**Your goal:**
All of the data should be given again word for word, though the images are to be left out.

*** Opening Provided records ***

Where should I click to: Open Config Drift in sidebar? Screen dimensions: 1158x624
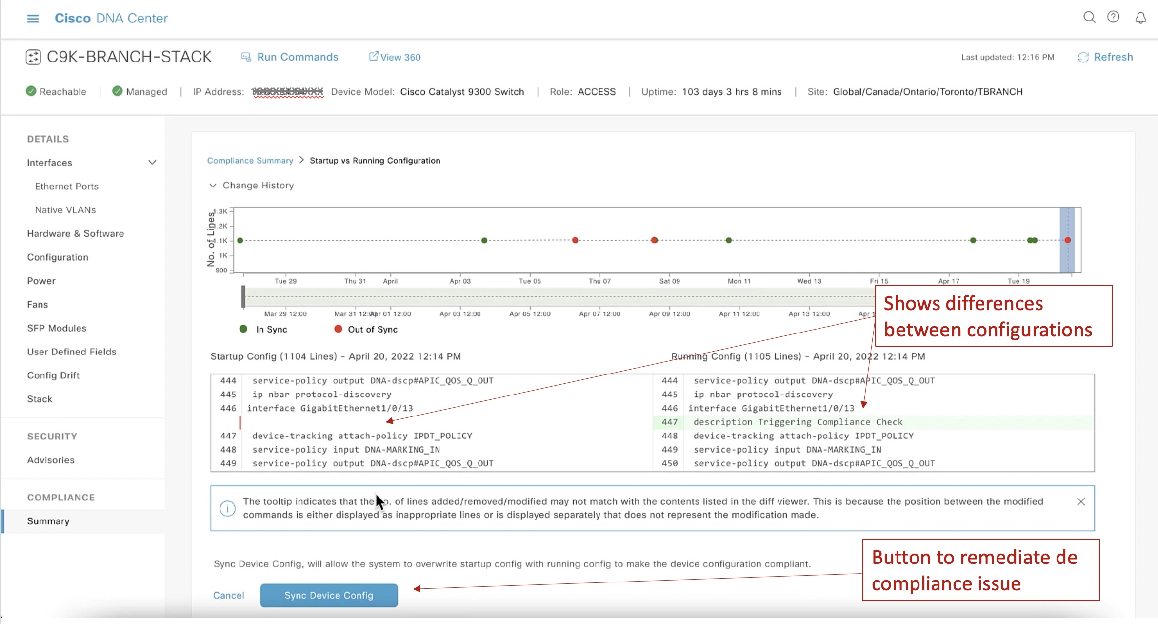[53, 375]
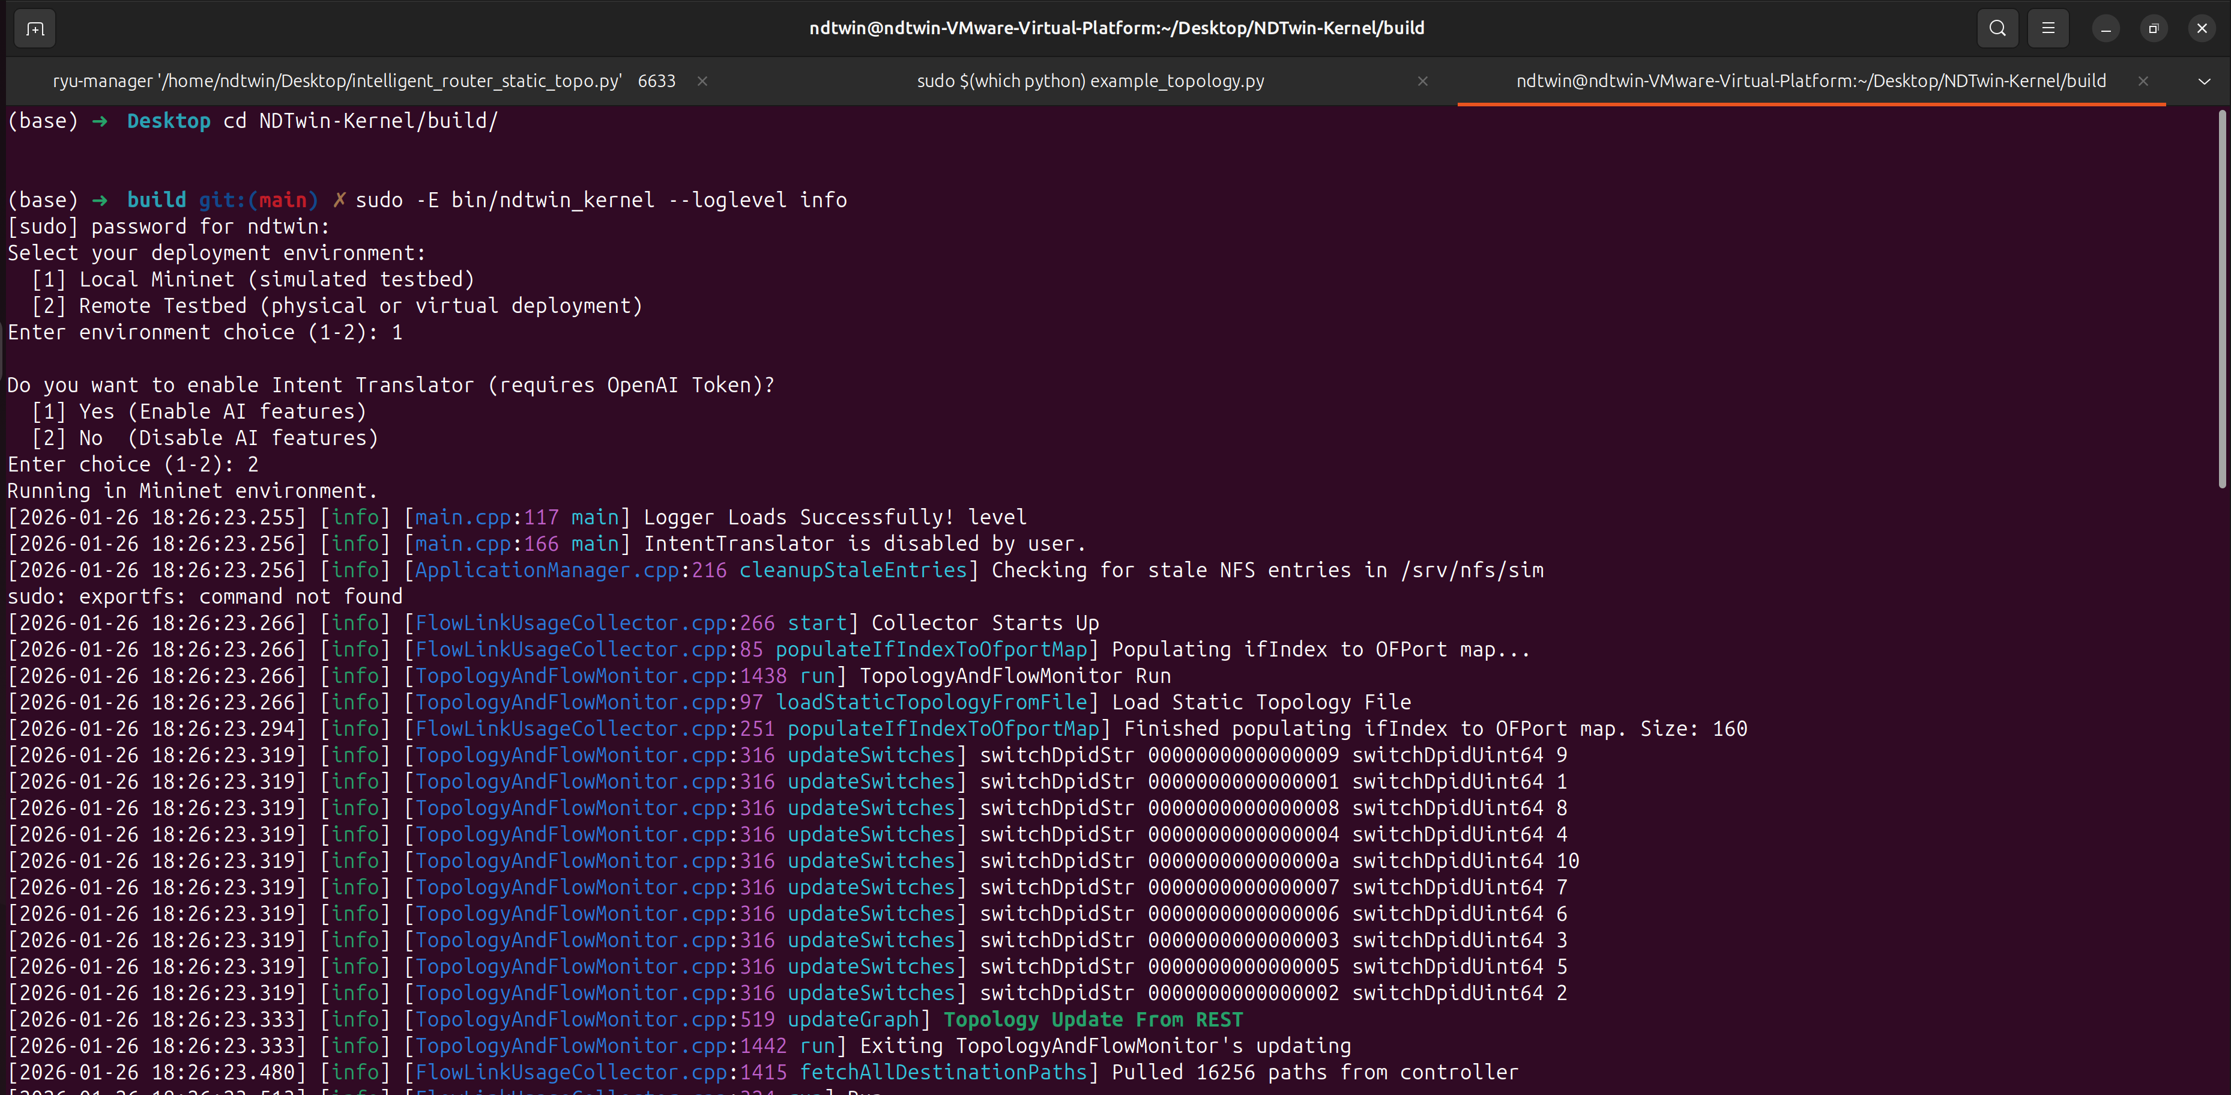Viewport: 2231px width, 1095px height.
Task: Close the NDTwin-Kernel/build tab
Action: 2143,81
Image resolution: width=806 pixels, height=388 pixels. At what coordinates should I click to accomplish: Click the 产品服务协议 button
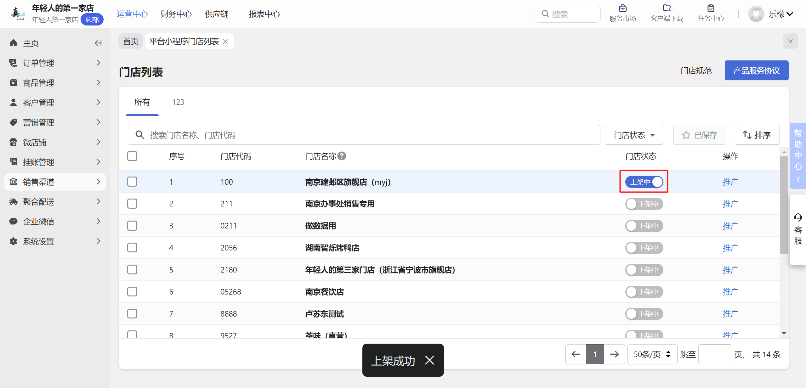[x=756, y=70]
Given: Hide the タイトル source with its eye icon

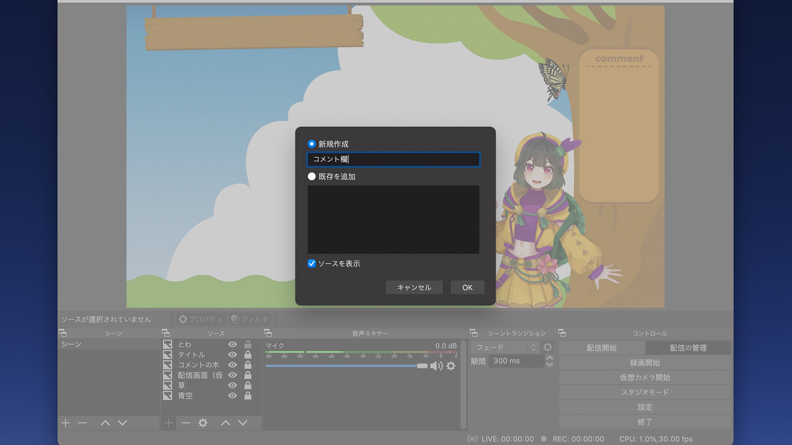Looking at the screenshot, I should [x=232, y=354].
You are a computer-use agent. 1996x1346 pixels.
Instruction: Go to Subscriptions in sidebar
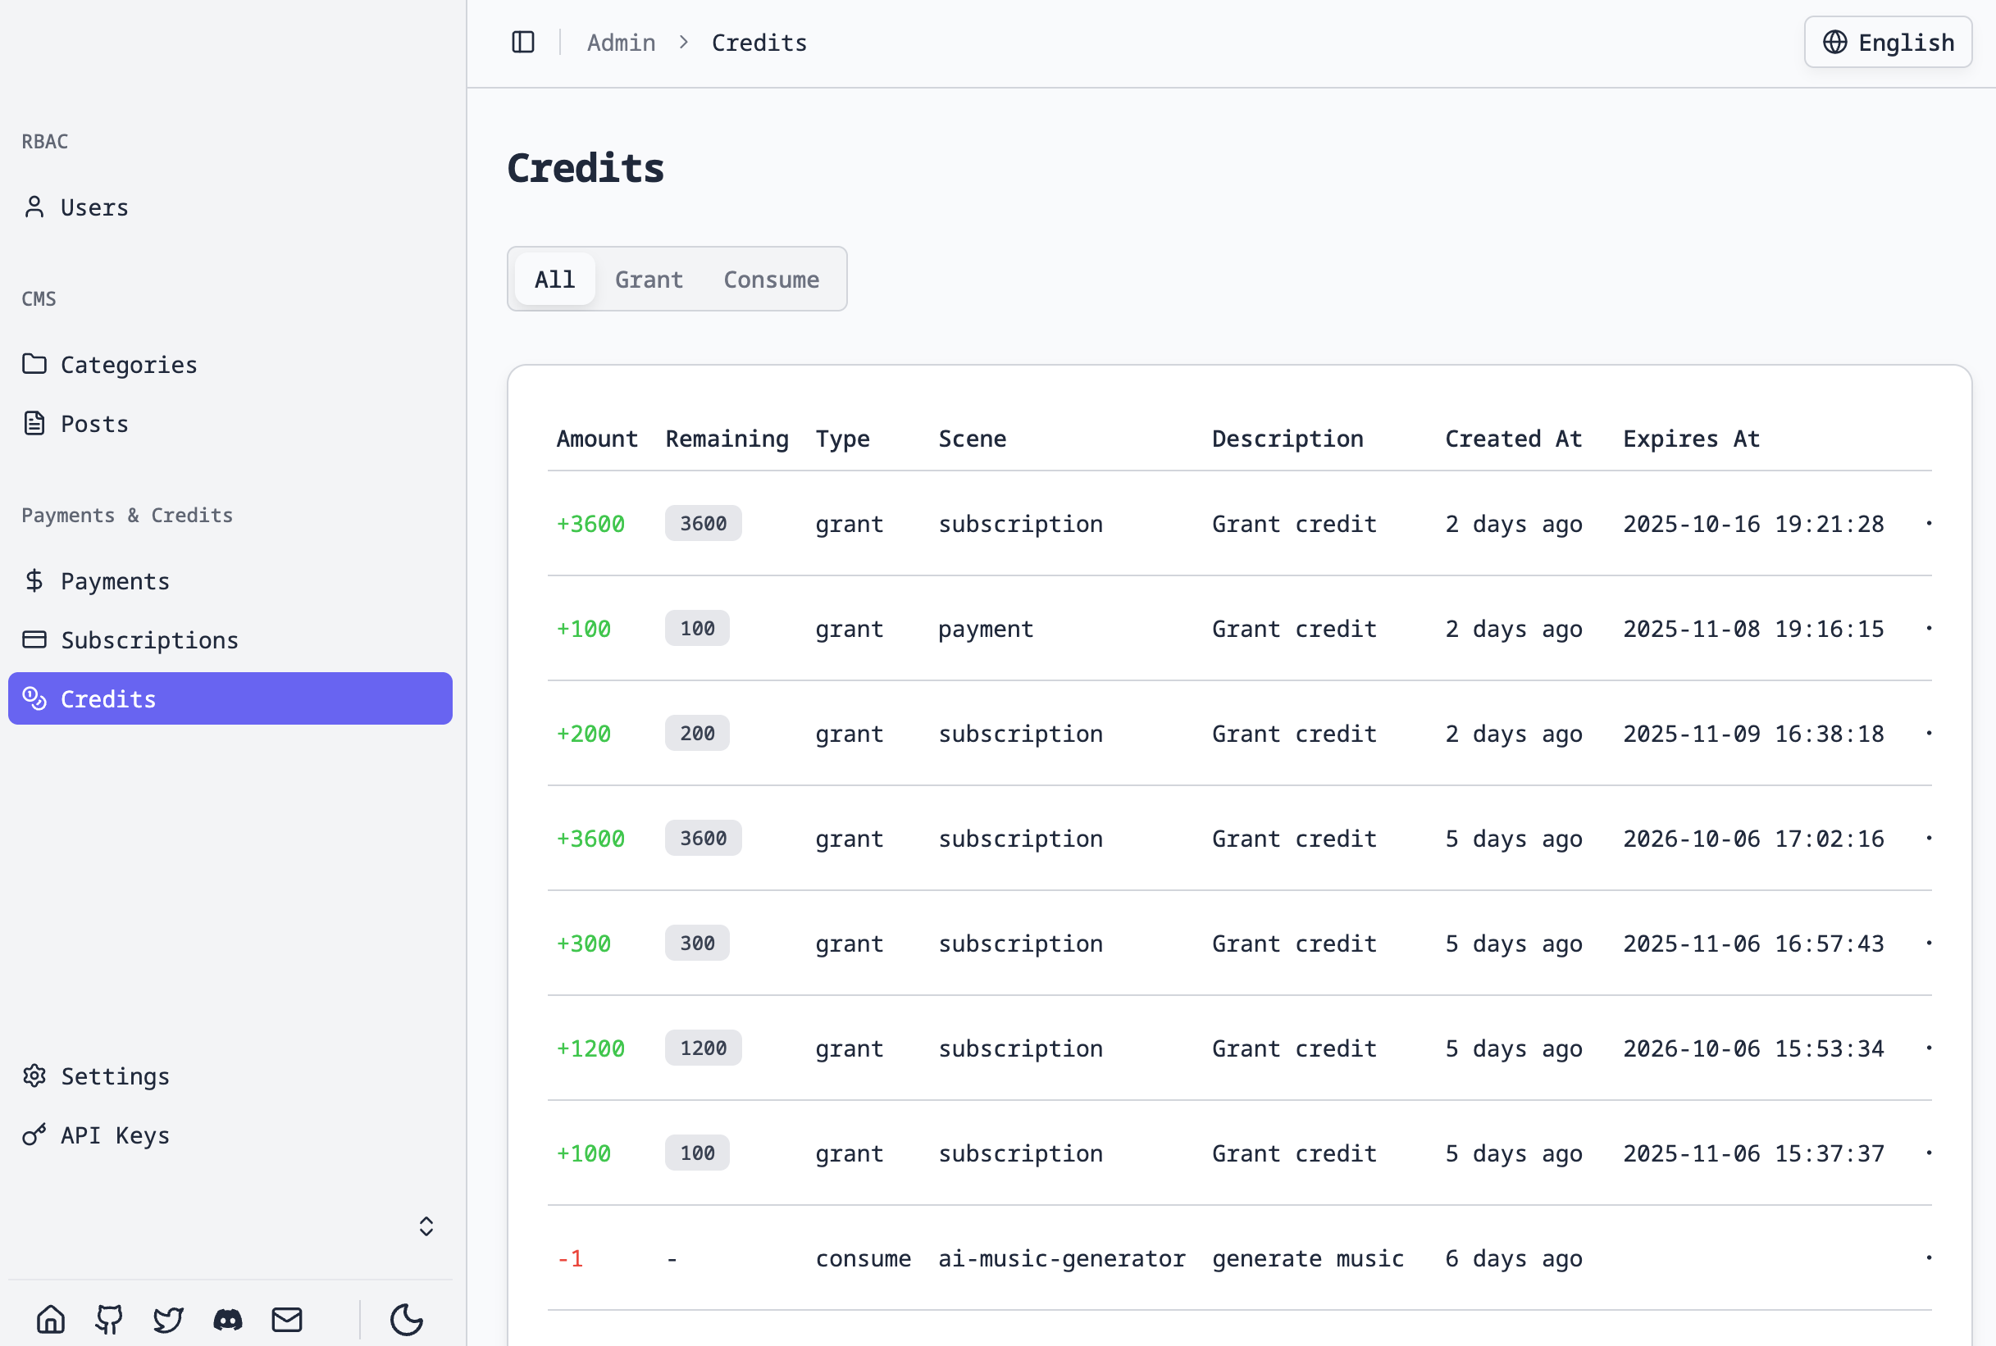coord(149,640)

*** Closing Provided records ***

**Written response:**
Where should I click to: Open Config Drift in sidebar? Screen dimensions: 1158x624
[53, 375]
Viewport: 2231px width, 1095px height.
Task: Close the NDTwin-Kernel/build tab
Action: 2143,81
Image resolution: width=806 pixels, height=388 pixels. At what coordinates should I click to accomplish: Click the 产品服务协议 button
[x=756, y=70]
Given: Hide the タイトル source with its eye icon

Looking at the screenshot, I should [x=232, y=354].
You are a computer-use agent. 1996x1346 pixels.
Instruction: Go to Subscriptions in sidebar
coord(149,640)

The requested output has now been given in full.